> **RECORDS**
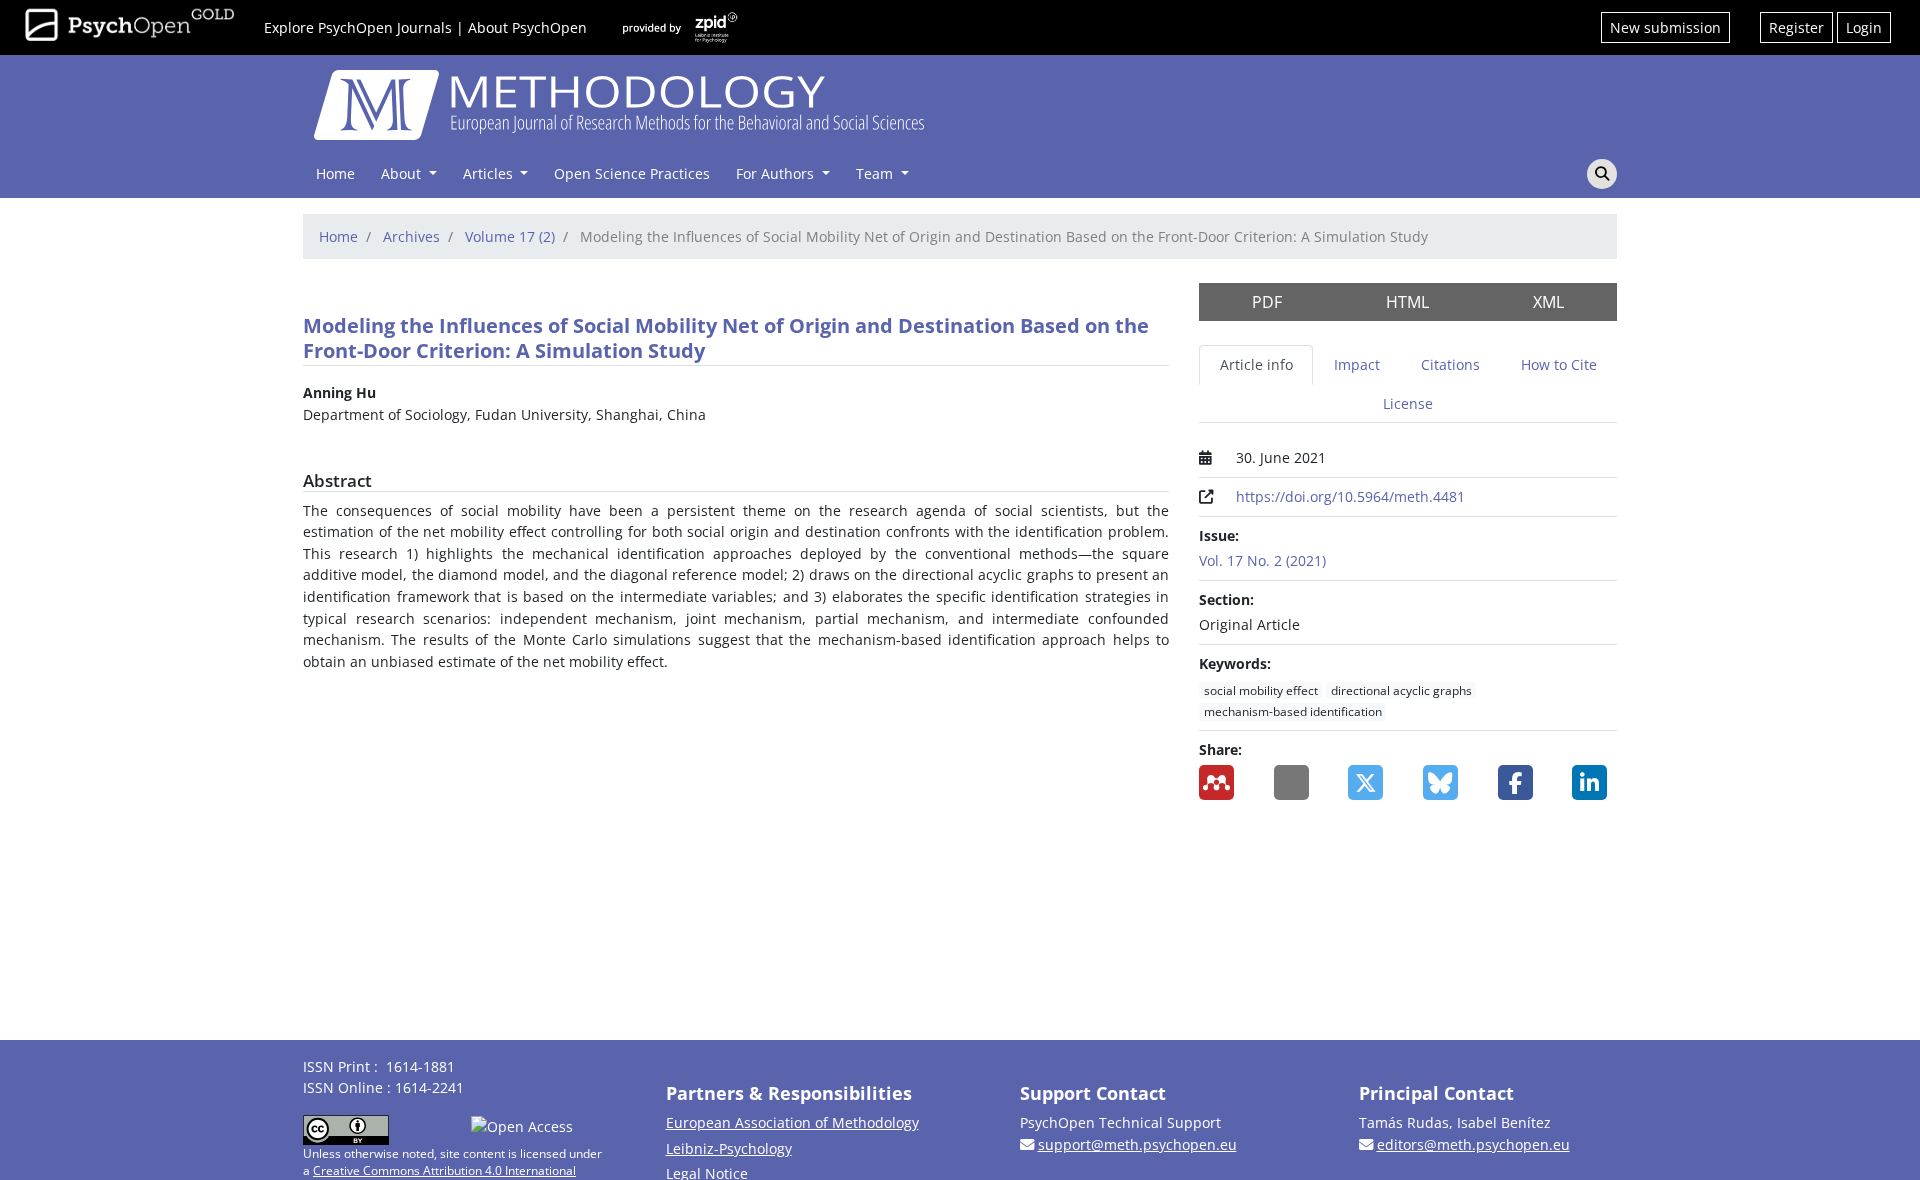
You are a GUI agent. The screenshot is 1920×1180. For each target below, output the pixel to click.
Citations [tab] (1450, 364)
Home (335, 173)
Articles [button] (490, 173)
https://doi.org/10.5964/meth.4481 (1350, 496)
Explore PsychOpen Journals (358, 27)
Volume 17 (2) (510, 236)
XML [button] (1548, 302)
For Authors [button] (777, 173)
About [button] (403, 173)
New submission (1665, 27)
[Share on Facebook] (1520, 782)
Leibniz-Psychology (729, 1148)
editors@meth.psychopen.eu (1473, 1144)
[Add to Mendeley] (1221, 782)
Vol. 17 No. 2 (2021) (1262, 560)
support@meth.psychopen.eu (1137, 1144)
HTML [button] (1407, 302)
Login (1864, 27)
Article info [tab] (1256, 364)
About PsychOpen (527, 27)
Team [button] (876, 173)
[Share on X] (1370, 782)
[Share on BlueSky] (1445, 782)
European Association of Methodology (792, 1122)
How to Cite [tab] (1559, 364)
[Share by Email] (1296, 782)
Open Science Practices (632, 173)
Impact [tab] (1357, 364)
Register (1796, 27)
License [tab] (1408, 403)
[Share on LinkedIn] (1594, 782)
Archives (411, 236)
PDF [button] (1267, 302)
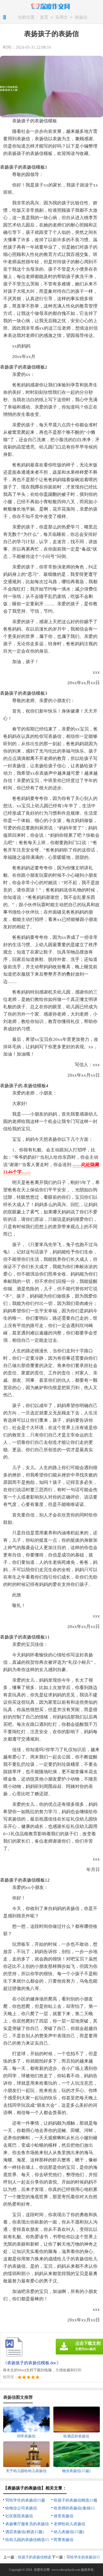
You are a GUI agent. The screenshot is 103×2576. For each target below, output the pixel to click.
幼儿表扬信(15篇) (69, 2532)
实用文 (61, 17)
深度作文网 (42, 2570)
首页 (44, 17)
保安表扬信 (63, 2516)
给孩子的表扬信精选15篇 (75, 2500)
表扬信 (81, 17)
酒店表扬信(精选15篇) (24, 2532)
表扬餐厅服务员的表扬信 (27, 2524)
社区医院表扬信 (19, 2516)
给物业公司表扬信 (21, 2508)
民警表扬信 (63, 2540)
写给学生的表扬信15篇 (25, 2500)
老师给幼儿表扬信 (69, 2524)
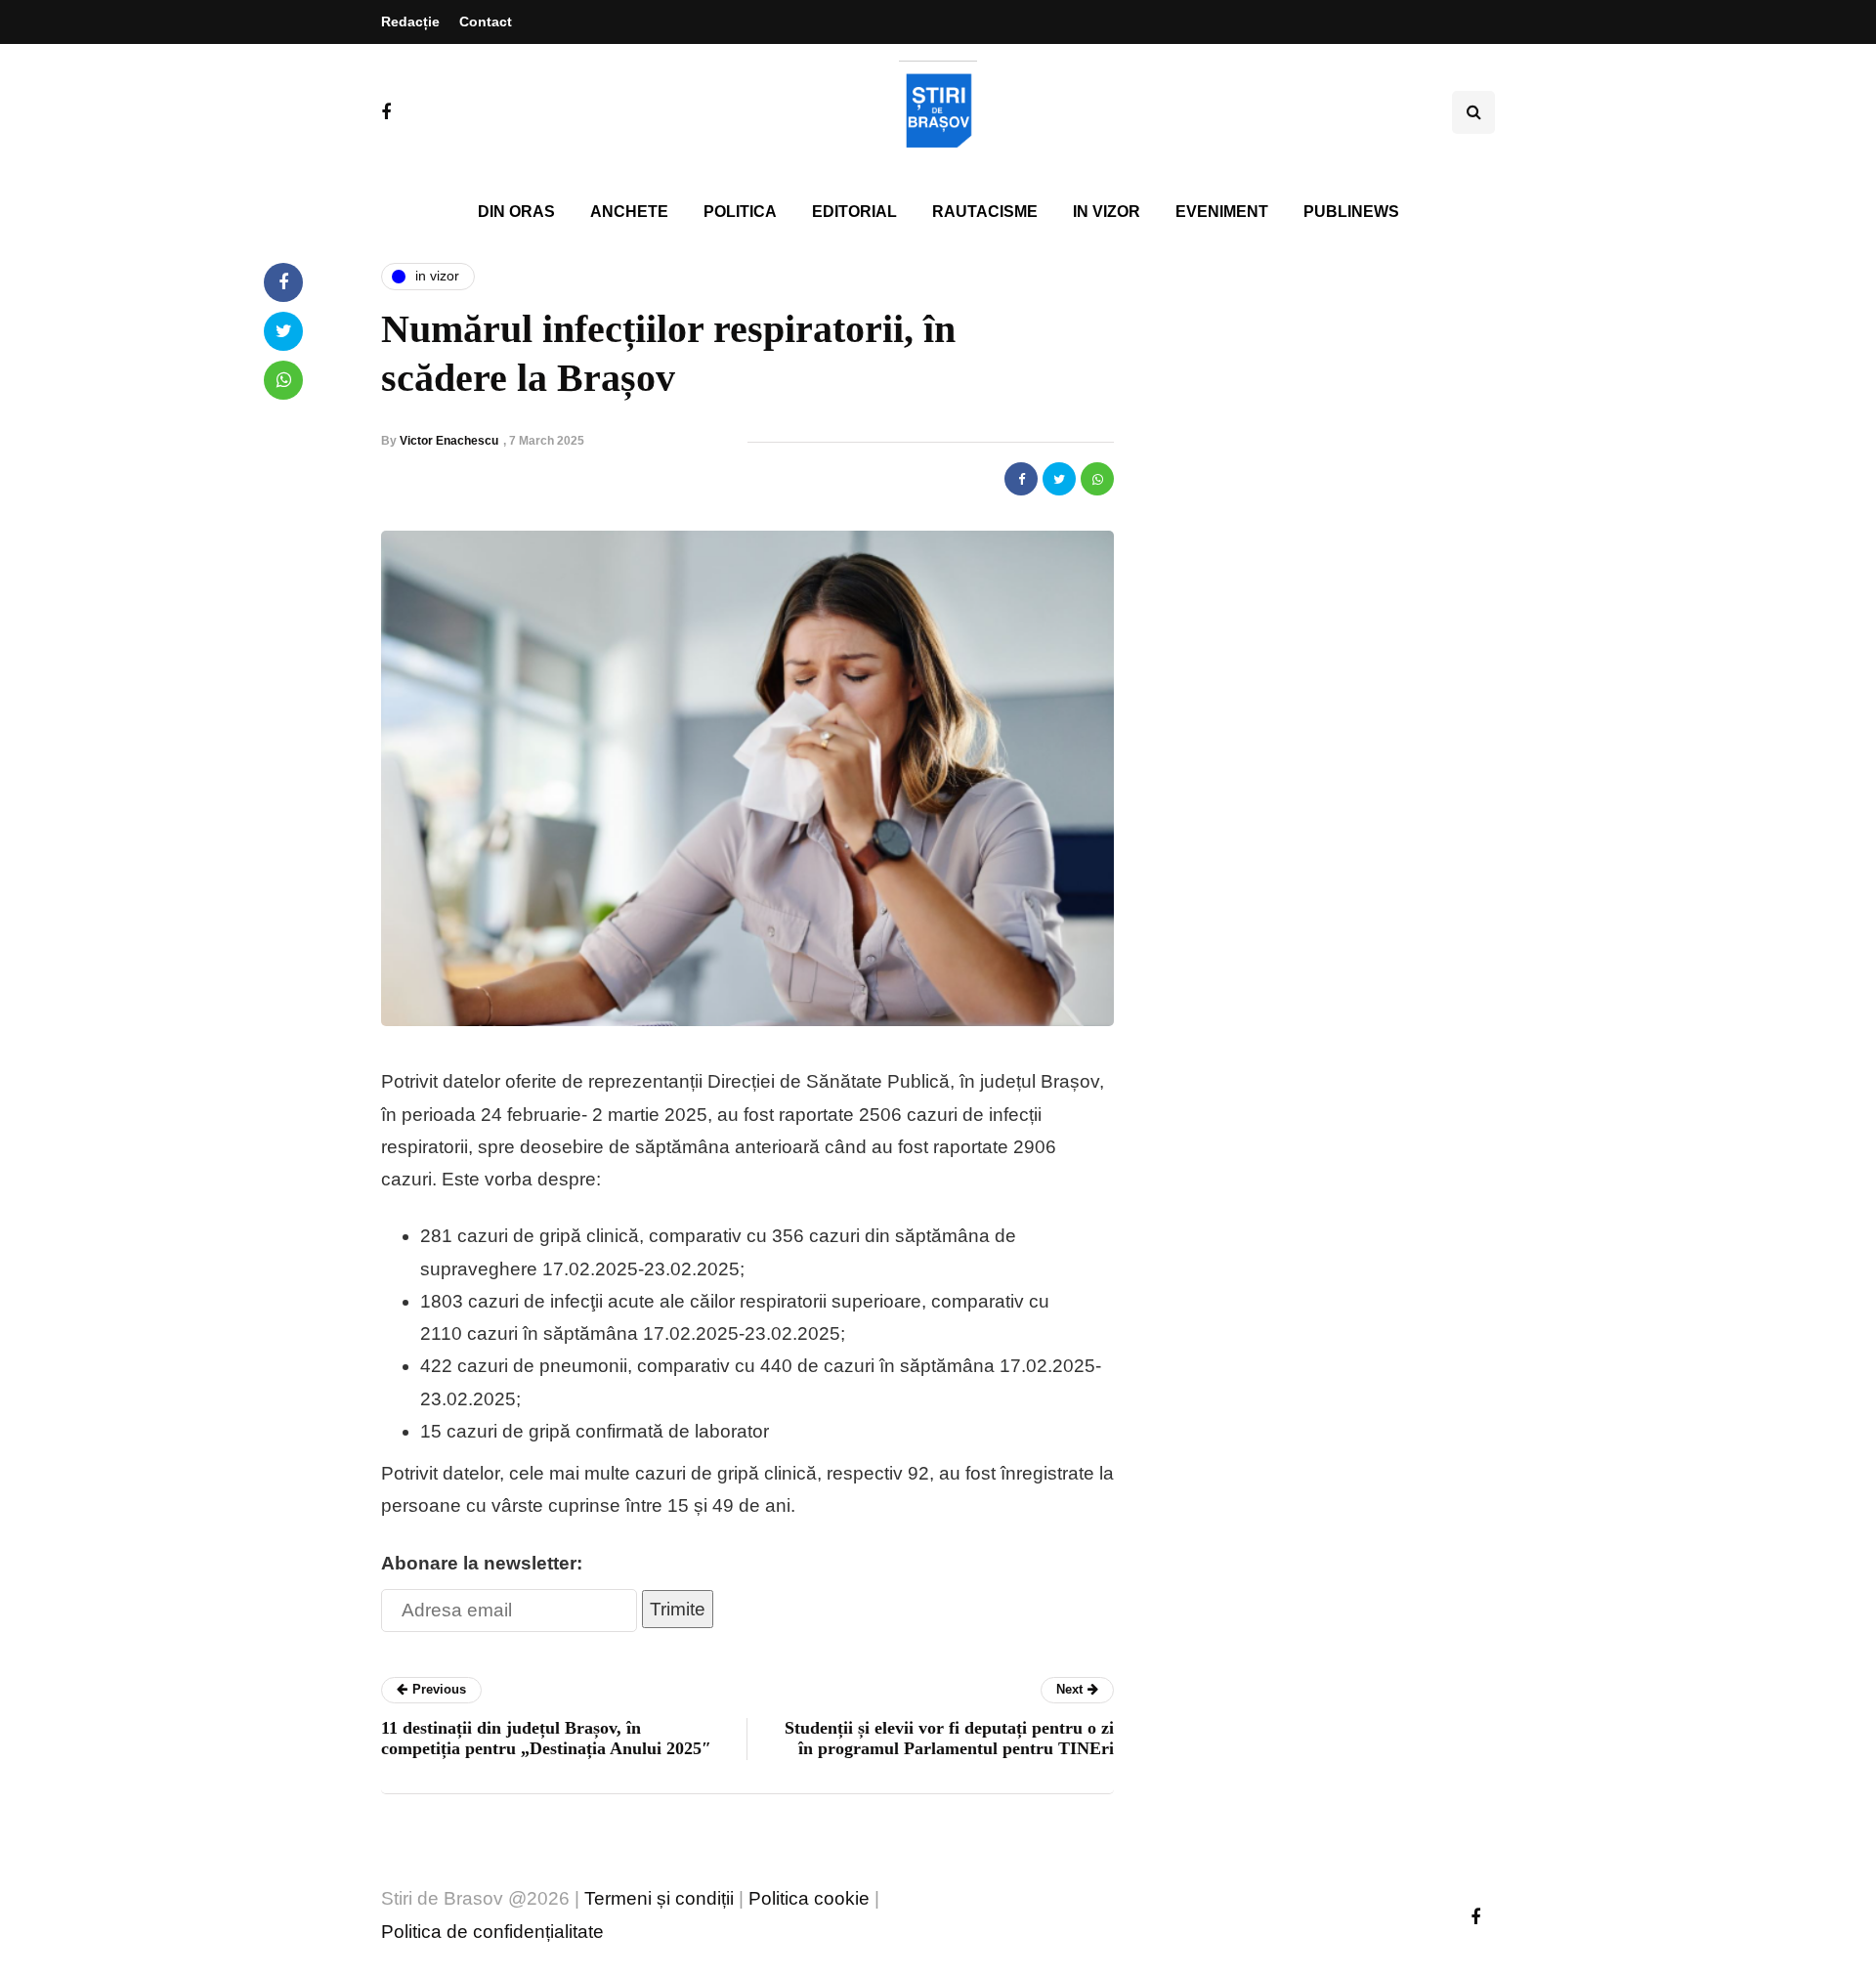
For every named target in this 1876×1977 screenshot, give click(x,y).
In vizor (1106, 211)
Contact (485, 21)
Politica (740, 211)
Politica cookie (809, 1898)
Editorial (854, 211)
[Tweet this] (1059, 478)
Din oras (516, 211)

> **TASK**
Report how many lines of the listing carry the word "button", and add nothing.

> **OUTPUT FOR THIS TASK**
7